Stéphane Dion vient d’en donner un exemple éloquent au fédéral, si éloquent que l’on peut dire sans se tromper qu’il n’y a aucune différence entre les conservateurs et les libéraux.  Aucune conscience.   Qu’on regarde à Québec ou à Ottawa, le pire ennemi du peuple, c’est le manque de planification et de couilles pour préparer l’avenir. 

Tout le monde sait que l’immigration est un élément indispensable au développement du Québec.  Nous voulons tous que le Québec soit un territoire français, alors pourquoi ne pas s’entendre sur ce qui constituerait une politique d’immigration acceptable pour tous?  Que devrions-nous faire pour s’assurer que les immigrants doivent apprendre le français? 

D’abord, leur dire la vérité avant qu’ils entreprennent de venir s’établir chez-nous.  Il faut leur dire clairement qu’il n’y a aucun compromis possible sur deux ou trois éléments en venant s’établir au Québec : le fait français (si tu ne veux pas l’apprendre installe-toi ailleurs) , la laïcité , au Québec la religion se vit dans les foyers et les temples, tu dois accepter le principe de ne pas imposer tes règles religieuses ou tes rites aux autres si tu veux être heureux chez-nous,  et finalement, l’égalité entre tous les individus ( quel que soit l’âge et le sexe). 

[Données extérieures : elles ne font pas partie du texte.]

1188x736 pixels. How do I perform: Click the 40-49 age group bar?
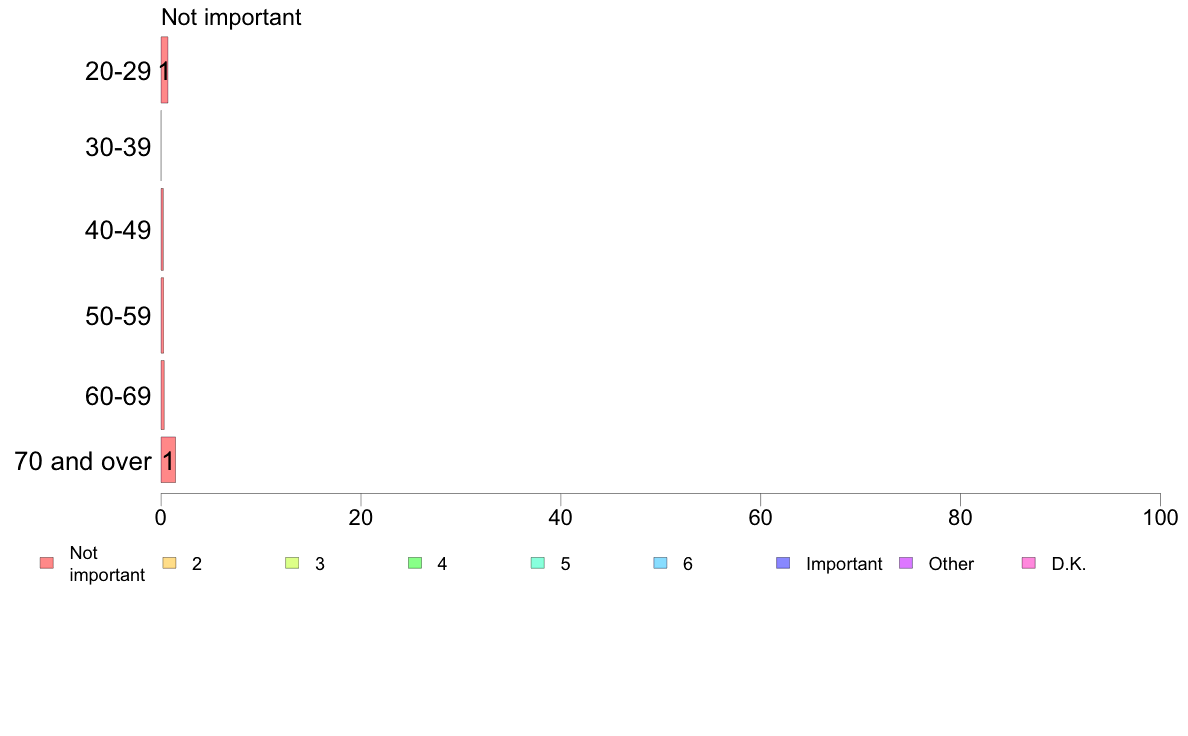[162, 230]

Il me semble que ce n’est pas compliqué de trouver des politiques qui garantissent que ces éléments soient connus et respectés quand on s’installe au Québec. 

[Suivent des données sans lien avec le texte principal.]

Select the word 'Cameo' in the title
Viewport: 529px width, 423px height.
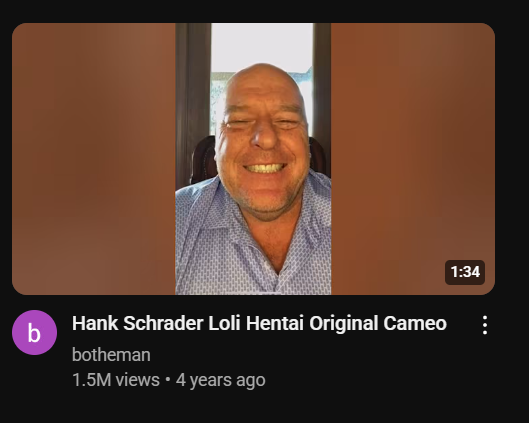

Ce sont des sujets qui sont tellement importants que les partis politiques devraient s’entendre pour que ce soit une réalité.  Ils apprennent le français avant d’arriver ou ils ont une immersion dans cette langue dès leur arrivée.  Si les enfants vont tous à l’école française (on devrait abolir les écoles privées) en arrivant, leurs parents doivent pouvoir les assister dans leur cheminement. 

Plus tard, si on a des gouvernements qui ont assez de panache pour s’assurer que la langue de travail soit le français, nous sommes assurés que le Québec sera français. 

Il devrait y avoir des élections où la seule question soit : Que ferez-vous pour vous assurer que le Québec sera un territoire français ?

Je devrais dire un pays, mais pour cette unanimité, il faut que ça dépasse la lutte entre fédérastes et séparatistes.  Qu’on commence par solutionner un problème fondamental, puis, on passera à l’autre.  Comme c’est là, les libéraux sont les pires agents d’anglicisation ; l’ADQ ne sait pas trop où se brancher pour obtenir les faveurs populaires et le PQ a trouvé moyen de se recréer une lutte interne.  On fait du sur place !  Et, Ottawa continue d’avoir un mot à dire sur notre immigration.